Judas, de broer van Jacobus vertelt over Henoch, dat hij een profetie heeft uitgesproken. Judas wil de gelovigen waarschuwen. "Er hebben zich namelijk ongemerkt mensen onder u gemengd van wie het vonnis al lang geleden schriftelijk is vastgelegd: goddelozen, die de genade van onze God misbruiken als voorwendsel voor losbandigheid en die onze enige meester en Heer, Jezus Christus, verloochenen." (Judas 1:4) God zal deze mensen niet ongestraft hun gang laten gaan. Om dat duidelijk te maken haalt Judas onder andere een profetie van Henoch aan: "Zij zijn het ook over wie Henoch, de zevende vanaf Adam, geprofeteerd heeft toen hij zei: ‘Ik zie de Heer komen met zijn heilige tienduizendtallen om over allen zijn vonnis uit te spreken; alle goddeloze zondaars zal hij veroordelen voor alle goddeloze daden die ze in hun goddeloosheid bedreven hebben en voor de harde woorden waarmee ze hem hebben beledigd.’ Ze doen niets anders dan zeuren en zagen, ze laten zich leiden door hun begeerten, brallen maar wat en praten anderen naar de mond om er zelf beter van te worden." (Judas 1:14-16) Binnen de intieme relatie die Henoch heeft met God, geeft God hem inzicht in dingen, die voor anderen verborgen zijn. 

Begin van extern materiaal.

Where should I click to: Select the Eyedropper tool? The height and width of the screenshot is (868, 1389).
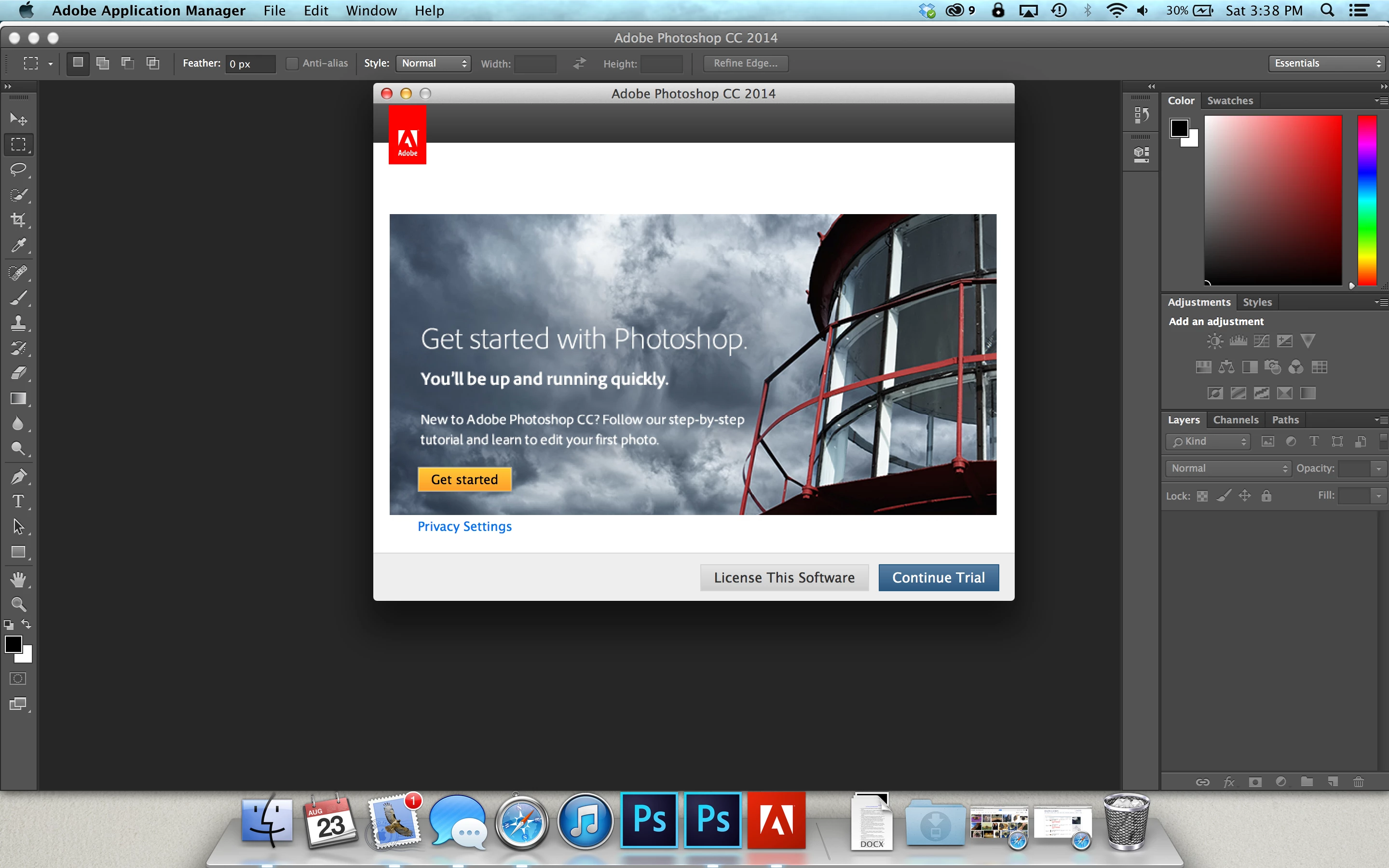(x=18, y=246)
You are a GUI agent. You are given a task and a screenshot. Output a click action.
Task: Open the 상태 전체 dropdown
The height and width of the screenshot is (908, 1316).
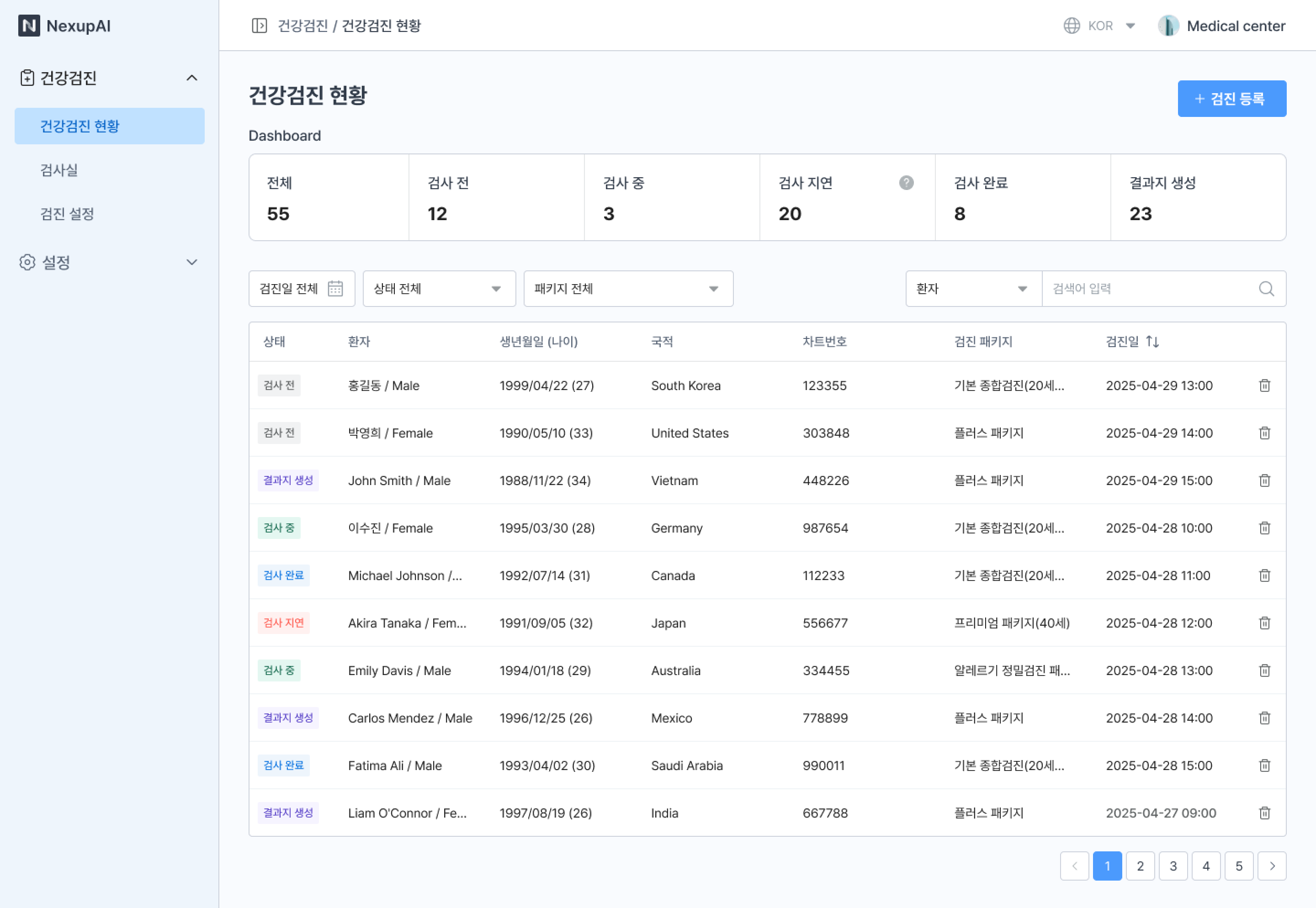click(439, 289)
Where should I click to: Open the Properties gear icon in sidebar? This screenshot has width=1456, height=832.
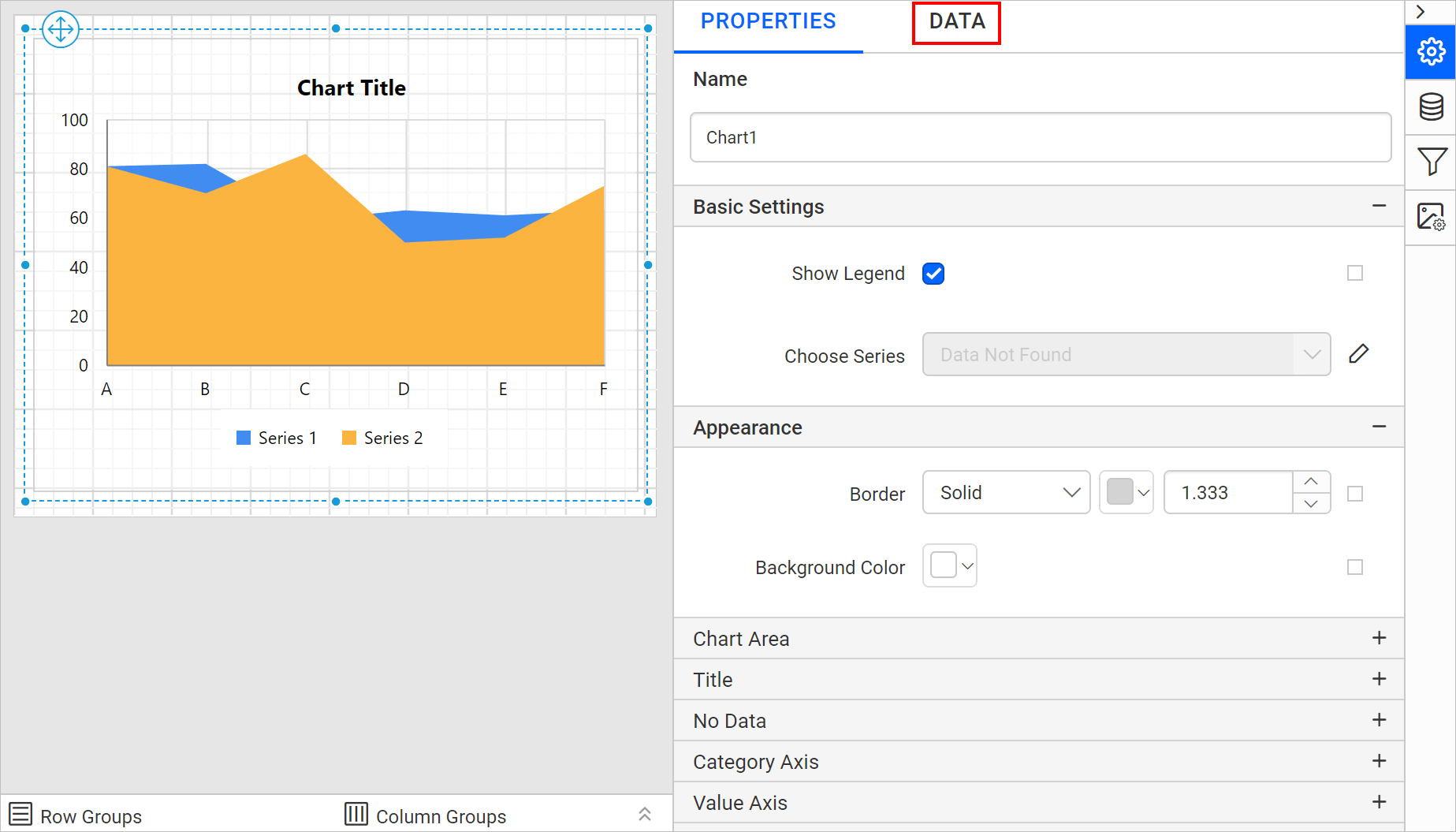(1431, 52)
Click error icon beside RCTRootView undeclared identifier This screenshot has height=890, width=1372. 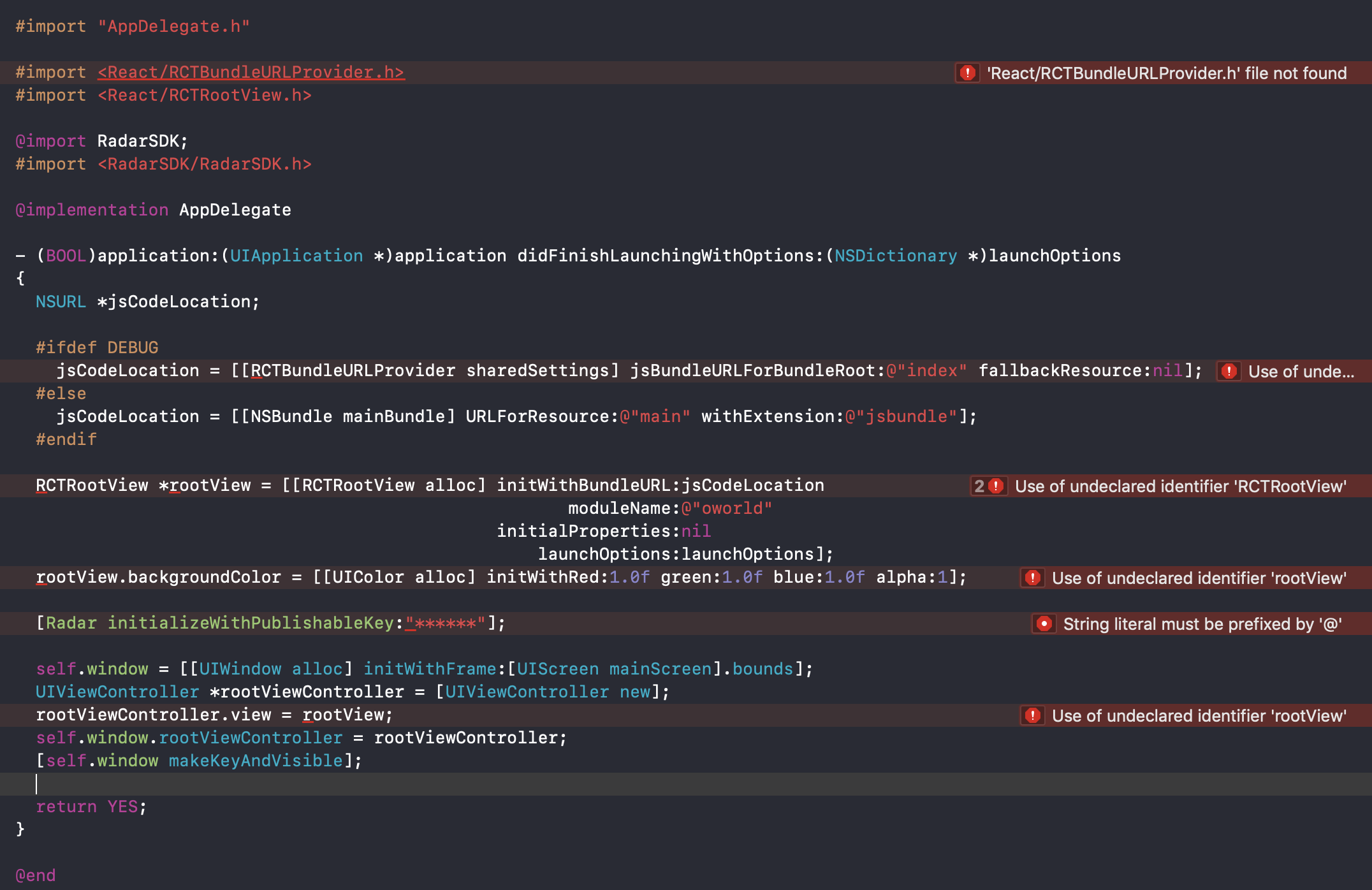[x=996, y=486]
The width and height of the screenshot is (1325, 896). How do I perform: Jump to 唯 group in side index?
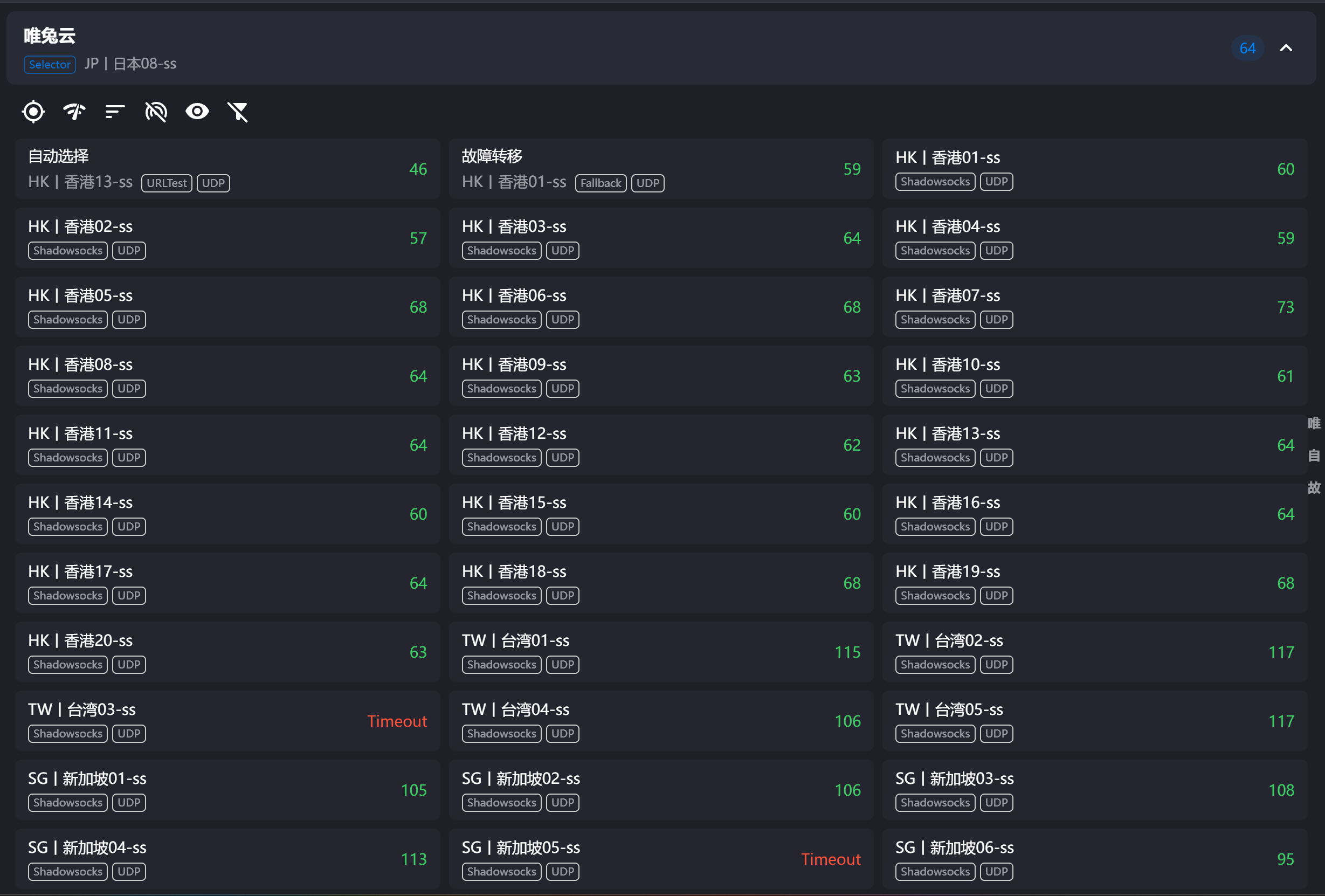(x=1314, y=423)
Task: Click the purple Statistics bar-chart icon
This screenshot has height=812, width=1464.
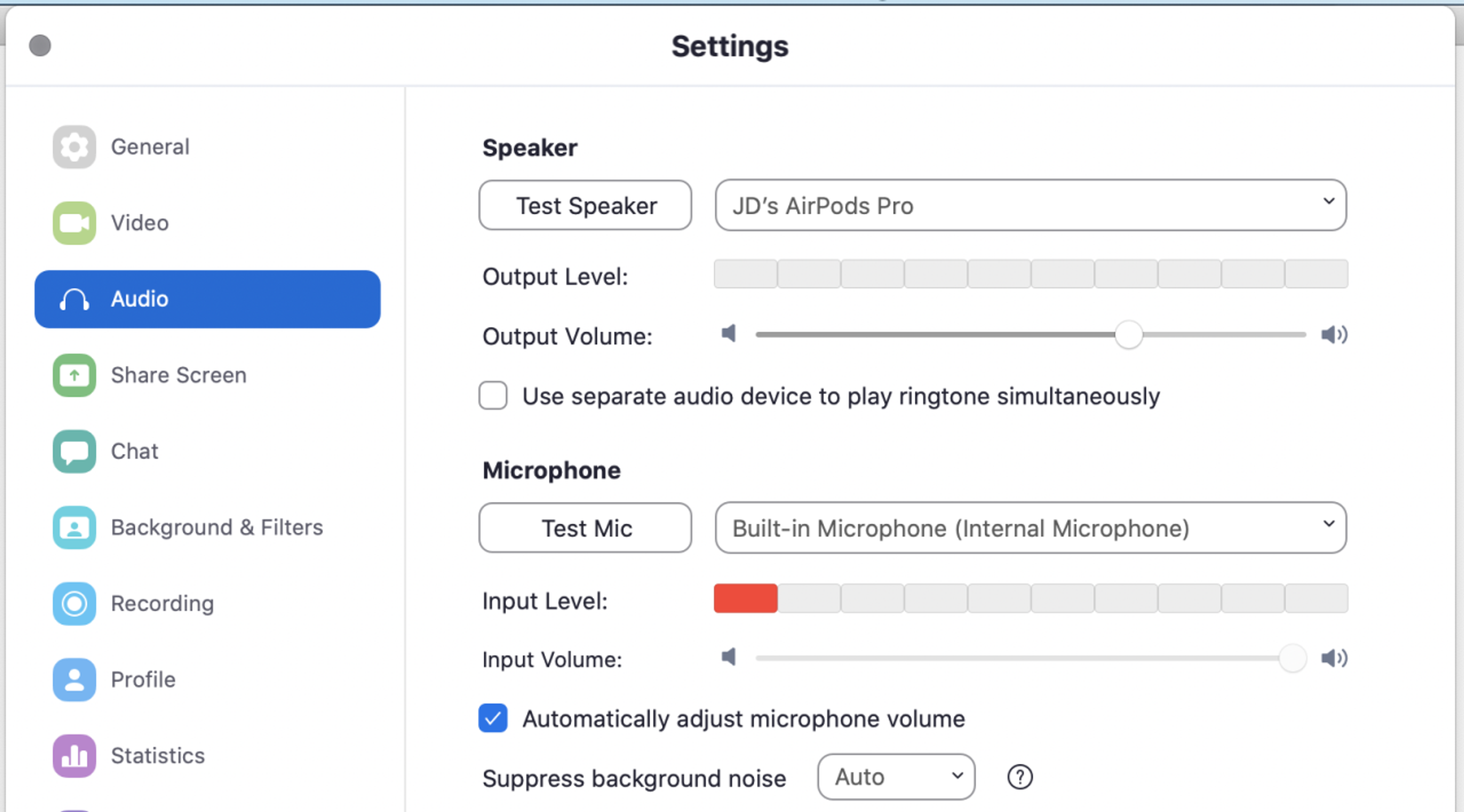Action: [x=74, y=756]
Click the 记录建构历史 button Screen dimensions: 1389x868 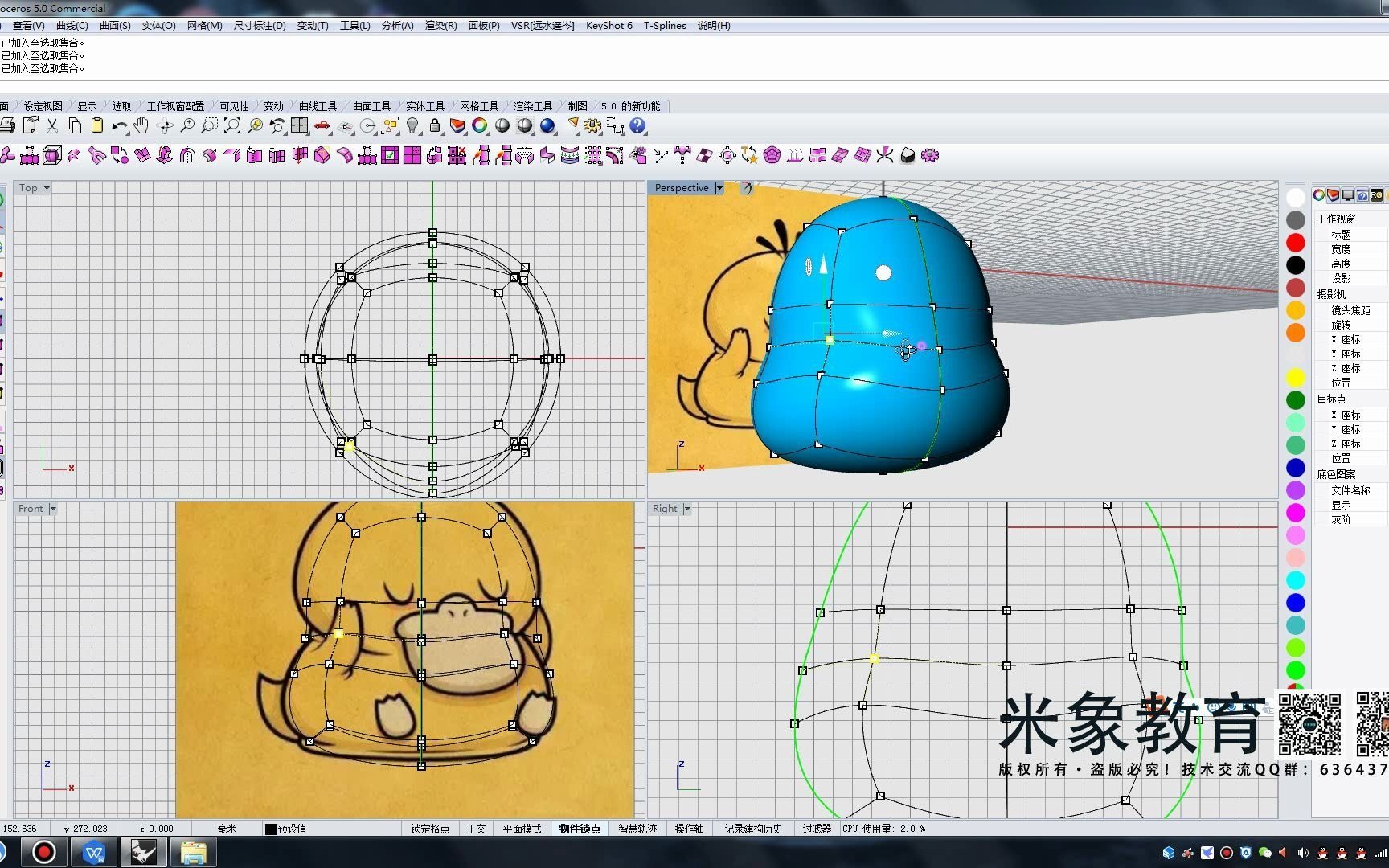[x=753, y=828]
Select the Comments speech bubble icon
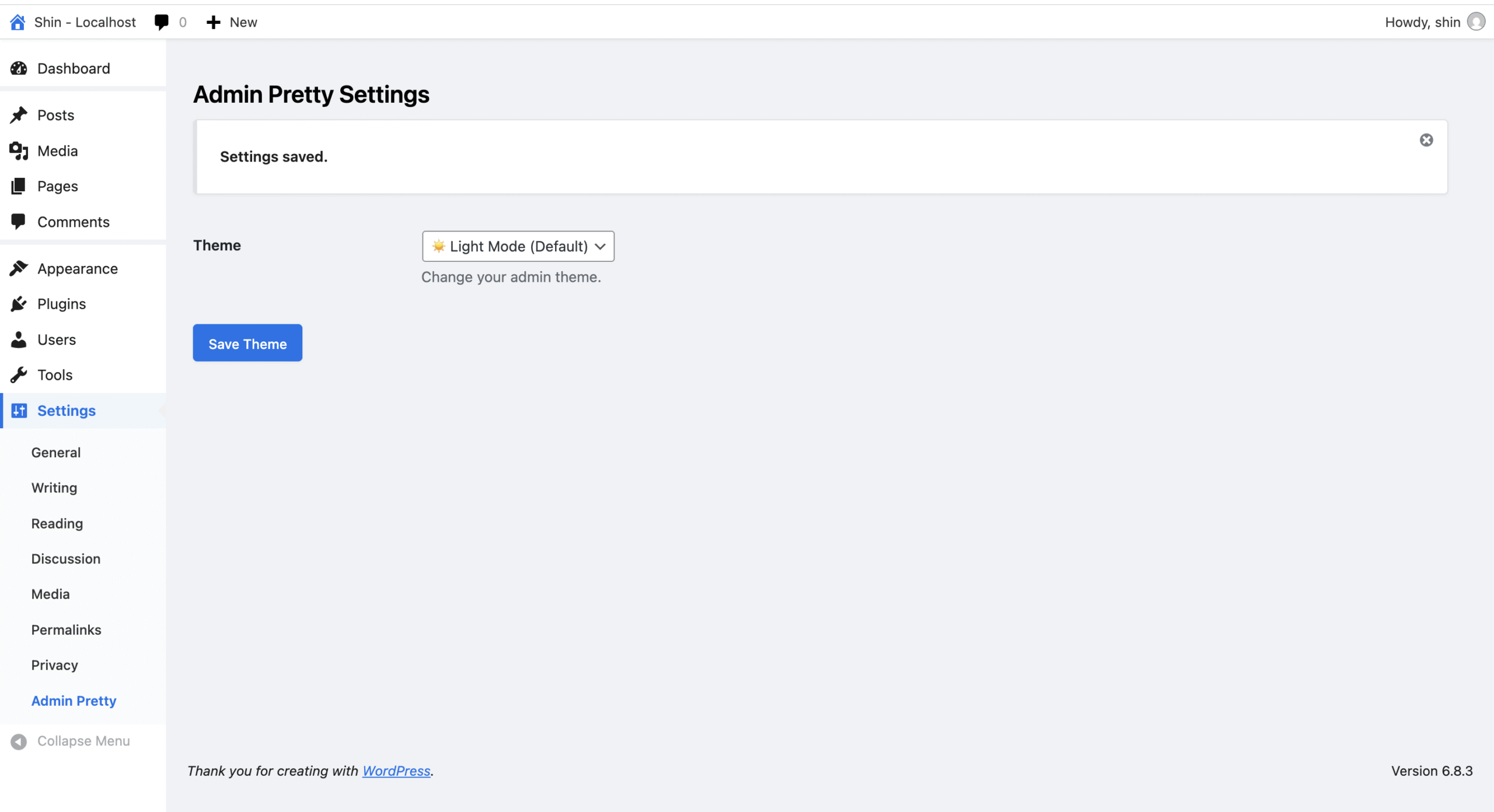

Het is mijn verlangen om Jezus te volgen. Om te wandelen met God. Dat heeft consequenties voor alles wat ik doe en niet doe, voor wat ik zeg of juist niet zeg, zelfs voor wat ik denk. Dat gaat met vallen en opstaan ... Jezus zegt daar over: "Waarachtig, ik verzeker u: als een graankorrel niet in de aarde valt en sterft, blijft het één graankorrel, maar wanneer hij sterft draagt hij veel vrucht. Wie zijn leven liefheeft verliest het, maar wie in deze wereld zijn leven haat, behoudt het voor het eeuwige leven. Wie mij dient moet mij volgen: waar ik ben zal ook mijn dienaar zijn, en wie mij dient zal door de Vader geëerd worden. (Johannes 12:24-26) Om Jezus te kunnen volgen moet ik los laten wat ik zélf belangrijk vind en vastpakken wat Hij belangrijk vindt. 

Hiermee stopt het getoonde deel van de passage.